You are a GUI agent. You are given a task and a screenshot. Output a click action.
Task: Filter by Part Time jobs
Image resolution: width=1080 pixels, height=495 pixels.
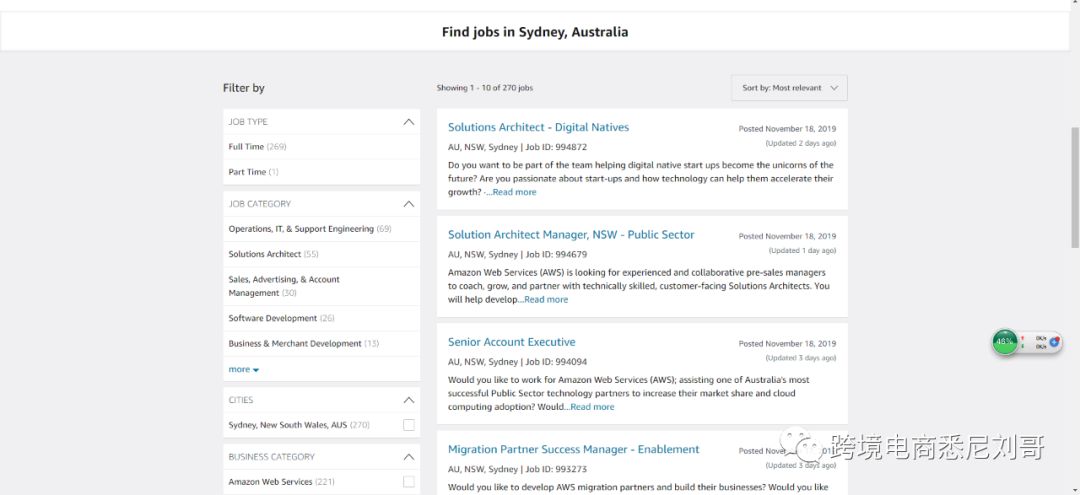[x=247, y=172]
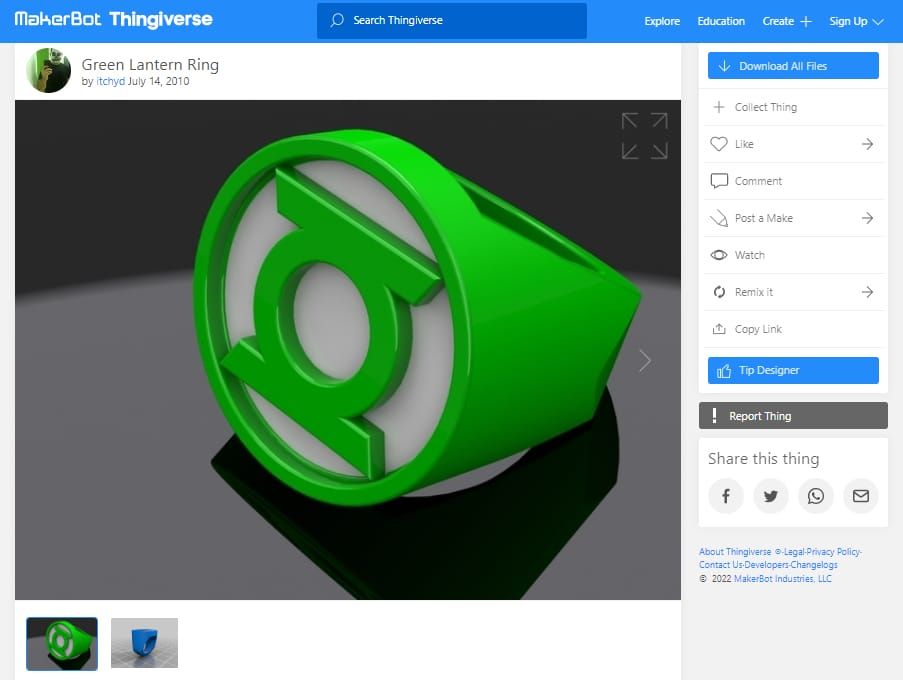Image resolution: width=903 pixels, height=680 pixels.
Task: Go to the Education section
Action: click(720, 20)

┄┄┄┄┄┄┄┄┄┄┄┄┄┄┄┄┄┄┄┄

> [WHAT IS REQUIRED]:
Rewrite all of the records with "Part Time" changed to "Full Time" and everything else left the same, leaving out the pictures.

> [WRITTEN RESPONSE]:
You are a GUI agent. You are given a task and a screenshot. Output a click action.
Task: Filter by Full Time jobs
Image resolution: width=1080 pixels, height=495 pixels.
[x=247, y=172]
Image resolution: width=903 pixels, height=680 pixels.
Task: Go to the Education section
Action: click(720, 20)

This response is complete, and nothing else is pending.